----- The records -----

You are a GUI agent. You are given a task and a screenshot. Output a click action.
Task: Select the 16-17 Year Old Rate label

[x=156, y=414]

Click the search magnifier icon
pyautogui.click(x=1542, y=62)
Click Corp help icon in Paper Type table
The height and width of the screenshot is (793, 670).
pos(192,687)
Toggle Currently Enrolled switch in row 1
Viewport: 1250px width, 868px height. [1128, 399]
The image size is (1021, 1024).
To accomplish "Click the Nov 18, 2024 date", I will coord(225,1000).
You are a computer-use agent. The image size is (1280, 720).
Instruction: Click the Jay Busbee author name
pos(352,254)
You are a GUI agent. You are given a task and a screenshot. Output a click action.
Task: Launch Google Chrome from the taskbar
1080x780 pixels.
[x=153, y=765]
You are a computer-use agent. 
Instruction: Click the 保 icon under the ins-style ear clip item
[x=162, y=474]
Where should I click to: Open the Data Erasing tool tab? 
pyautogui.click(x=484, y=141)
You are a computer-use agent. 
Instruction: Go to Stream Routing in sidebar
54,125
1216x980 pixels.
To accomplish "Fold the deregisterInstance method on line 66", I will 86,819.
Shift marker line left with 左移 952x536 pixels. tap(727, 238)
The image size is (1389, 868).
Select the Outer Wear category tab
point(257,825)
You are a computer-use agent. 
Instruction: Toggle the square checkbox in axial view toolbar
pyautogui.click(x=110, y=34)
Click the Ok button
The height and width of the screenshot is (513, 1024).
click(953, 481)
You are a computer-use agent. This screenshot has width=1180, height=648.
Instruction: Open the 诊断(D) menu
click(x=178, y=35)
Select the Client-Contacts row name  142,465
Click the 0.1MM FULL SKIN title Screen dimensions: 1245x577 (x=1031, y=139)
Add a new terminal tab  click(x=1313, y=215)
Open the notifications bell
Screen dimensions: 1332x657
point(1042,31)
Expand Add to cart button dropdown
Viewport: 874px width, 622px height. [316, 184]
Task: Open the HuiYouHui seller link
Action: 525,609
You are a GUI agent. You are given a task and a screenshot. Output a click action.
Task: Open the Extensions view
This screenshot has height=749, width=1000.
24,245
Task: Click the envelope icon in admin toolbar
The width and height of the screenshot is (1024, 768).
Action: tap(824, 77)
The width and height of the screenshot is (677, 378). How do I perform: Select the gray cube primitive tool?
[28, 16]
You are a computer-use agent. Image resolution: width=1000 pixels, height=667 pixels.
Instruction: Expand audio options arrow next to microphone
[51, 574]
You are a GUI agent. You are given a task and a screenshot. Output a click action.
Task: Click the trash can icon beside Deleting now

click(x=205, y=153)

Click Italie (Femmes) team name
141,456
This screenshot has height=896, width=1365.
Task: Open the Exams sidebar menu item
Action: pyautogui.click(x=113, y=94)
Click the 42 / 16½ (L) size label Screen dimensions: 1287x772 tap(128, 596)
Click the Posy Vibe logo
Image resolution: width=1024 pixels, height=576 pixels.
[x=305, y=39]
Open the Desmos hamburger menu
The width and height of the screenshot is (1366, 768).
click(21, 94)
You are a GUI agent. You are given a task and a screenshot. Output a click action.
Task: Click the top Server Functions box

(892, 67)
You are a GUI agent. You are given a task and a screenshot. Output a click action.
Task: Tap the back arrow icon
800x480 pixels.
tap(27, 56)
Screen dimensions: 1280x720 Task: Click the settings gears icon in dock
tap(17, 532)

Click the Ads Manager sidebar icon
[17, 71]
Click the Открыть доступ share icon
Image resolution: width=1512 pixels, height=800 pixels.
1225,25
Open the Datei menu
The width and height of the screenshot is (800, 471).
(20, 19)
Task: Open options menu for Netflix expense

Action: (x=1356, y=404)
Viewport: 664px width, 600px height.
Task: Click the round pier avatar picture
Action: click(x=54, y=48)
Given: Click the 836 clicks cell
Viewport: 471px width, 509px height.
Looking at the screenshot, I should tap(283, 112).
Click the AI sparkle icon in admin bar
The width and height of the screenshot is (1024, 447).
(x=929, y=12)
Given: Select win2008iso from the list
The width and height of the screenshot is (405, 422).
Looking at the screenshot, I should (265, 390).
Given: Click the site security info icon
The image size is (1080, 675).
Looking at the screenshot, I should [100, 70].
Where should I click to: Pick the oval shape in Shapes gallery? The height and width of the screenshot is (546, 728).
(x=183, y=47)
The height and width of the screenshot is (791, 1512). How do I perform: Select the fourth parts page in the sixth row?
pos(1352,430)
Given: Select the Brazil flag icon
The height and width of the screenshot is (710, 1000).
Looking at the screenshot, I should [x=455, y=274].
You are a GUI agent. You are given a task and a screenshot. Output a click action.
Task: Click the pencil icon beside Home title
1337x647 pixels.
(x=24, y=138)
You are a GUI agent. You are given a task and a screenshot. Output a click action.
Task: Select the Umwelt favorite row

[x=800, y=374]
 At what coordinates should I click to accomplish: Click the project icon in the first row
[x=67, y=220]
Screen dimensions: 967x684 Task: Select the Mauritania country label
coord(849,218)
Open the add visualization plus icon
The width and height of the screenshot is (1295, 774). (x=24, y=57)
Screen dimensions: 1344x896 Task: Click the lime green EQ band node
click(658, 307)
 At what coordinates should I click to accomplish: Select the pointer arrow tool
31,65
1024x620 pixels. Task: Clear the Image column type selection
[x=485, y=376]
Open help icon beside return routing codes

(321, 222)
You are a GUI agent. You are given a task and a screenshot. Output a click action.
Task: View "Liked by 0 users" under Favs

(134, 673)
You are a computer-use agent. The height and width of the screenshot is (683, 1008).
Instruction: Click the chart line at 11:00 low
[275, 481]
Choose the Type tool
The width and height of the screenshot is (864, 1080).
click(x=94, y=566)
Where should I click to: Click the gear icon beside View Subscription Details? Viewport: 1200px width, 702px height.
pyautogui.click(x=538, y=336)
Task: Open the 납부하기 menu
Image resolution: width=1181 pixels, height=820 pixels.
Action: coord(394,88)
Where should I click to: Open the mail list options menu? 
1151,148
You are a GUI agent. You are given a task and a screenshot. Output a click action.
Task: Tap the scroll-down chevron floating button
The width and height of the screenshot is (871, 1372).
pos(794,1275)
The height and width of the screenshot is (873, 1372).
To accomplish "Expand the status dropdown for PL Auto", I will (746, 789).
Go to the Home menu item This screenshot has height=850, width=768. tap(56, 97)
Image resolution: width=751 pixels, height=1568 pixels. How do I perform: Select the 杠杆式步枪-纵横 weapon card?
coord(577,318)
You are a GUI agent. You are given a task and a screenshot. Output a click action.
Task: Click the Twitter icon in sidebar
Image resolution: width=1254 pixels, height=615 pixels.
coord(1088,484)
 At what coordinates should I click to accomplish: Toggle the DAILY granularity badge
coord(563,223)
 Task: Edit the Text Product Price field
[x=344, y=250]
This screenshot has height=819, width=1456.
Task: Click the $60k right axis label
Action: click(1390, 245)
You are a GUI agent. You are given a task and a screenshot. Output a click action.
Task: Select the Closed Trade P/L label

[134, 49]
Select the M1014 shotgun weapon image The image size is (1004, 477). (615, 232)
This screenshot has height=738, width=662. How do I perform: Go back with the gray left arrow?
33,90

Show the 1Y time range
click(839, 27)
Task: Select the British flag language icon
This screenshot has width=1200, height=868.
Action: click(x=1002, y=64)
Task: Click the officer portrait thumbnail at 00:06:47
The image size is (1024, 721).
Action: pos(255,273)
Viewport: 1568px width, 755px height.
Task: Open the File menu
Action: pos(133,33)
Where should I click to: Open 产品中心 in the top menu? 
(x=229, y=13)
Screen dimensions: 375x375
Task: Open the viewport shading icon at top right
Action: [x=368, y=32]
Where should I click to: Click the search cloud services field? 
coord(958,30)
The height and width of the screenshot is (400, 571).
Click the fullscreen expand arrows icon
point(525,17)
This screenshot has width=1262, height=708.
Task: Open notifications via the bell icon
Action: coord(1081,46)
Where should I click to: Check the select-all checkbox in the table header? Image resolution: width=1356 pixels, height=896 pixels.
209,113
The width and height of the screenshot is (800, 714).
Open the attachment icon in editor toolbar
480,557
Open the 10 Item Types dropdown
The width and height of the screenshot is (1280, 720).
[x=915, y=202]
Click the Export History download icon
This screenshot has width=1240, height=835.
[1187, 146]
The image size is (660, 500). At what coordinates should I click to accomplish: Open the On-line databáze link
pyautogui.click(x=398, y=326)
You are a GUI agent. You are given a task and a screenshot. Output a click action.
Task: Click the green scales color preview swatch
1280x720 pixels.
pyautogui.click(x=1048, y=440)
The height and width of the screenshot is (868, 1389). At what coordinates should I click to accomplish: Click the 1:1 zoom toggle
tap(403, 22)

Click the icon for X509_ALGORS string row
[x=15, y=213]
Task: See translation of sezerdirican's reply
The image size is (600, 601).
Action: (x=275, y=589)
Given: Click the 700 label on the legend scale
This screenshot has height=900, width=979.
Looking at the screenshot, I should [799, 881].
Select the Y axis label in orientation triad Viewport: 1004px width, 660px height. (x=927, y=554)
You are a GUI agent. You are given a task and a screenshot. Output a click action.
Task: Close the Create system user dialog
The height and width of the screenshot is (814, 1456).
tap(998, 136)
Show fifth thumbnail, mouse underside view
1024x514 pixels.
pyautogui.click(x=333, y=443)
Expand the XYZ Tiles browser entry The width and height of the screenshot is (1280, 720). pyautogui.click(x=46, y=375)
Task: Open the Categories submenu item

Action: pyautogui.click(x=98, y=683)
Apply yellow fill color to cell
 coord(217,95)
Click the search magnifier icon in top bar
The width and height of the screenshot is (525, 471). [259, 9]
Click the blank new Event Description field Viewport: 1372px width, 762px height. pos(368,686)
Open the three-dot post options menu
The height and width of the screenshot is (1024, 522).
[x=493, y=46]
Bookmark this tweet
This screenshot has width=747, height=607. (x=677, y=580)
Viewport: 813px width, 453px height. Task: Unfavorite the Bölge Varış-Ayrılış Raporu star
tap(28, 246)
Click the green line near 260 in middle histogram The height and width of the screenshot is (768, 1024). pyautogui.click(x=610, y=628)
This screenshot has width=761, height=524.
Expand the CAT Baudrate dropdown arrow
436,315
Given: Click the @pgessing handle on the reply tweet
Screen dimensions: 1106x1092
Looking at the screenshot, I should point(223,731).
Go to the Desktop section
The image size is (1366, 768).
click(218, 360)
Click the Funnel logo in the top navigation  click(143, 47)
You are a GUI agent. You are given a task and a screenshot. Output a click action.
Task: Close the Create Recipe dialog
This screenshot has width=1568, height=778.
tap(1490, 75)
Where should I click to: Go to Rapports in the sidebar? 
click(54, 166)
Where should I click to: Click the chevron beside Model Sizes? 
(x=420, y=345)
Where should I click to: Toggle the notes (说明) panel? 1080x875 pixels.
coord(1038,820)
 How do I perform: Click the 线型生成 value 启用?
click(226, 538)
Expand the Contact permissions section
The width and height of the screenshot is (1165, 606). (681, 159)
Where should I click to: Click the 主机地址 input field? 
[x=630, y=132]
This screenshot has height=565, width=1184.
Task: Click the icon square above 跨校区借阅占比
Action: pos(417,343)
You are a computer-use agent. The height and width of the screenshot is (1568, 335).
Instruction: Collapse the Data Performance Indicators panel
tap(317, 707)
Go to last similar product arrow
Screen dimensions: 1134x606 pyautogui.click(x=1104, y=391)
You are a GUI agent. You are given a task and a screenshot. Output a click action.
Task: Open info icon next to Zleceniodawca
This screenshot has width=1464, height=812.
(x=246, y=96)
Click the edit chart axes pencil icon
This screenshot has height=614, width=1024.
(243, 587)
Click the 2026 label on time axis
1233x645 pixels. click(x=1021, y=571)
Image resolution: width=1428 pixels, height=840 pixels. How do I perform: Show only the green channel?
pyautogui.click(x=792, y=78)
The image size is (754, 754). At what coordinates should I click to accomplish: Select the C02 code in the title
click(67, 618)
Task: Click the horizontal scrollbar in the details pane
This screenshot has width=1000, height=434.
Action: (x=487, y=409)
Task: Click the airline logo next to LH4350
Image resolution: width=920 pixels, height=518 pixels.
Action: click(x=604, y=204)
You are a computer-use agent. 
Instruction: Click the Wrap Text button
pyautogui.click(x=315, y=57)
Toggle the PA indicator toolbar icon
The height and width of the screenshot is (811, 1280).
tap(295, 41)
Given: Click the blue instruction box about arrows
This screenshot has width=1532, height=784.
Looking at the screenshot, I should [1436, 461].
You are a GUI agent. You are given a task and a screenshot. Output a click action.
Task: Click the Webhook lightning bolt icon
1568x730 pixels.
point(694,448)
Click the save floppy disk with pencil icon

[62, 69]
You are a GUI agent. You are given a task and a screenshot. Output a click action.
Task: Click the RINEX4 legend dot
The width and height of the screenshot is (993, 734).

-----

Considering only the data above, return the lines in which "admin" occurs.

Expected answer
Task: Click the envelope icon in admin toolbar
Click the AI sparkle icon in admin bar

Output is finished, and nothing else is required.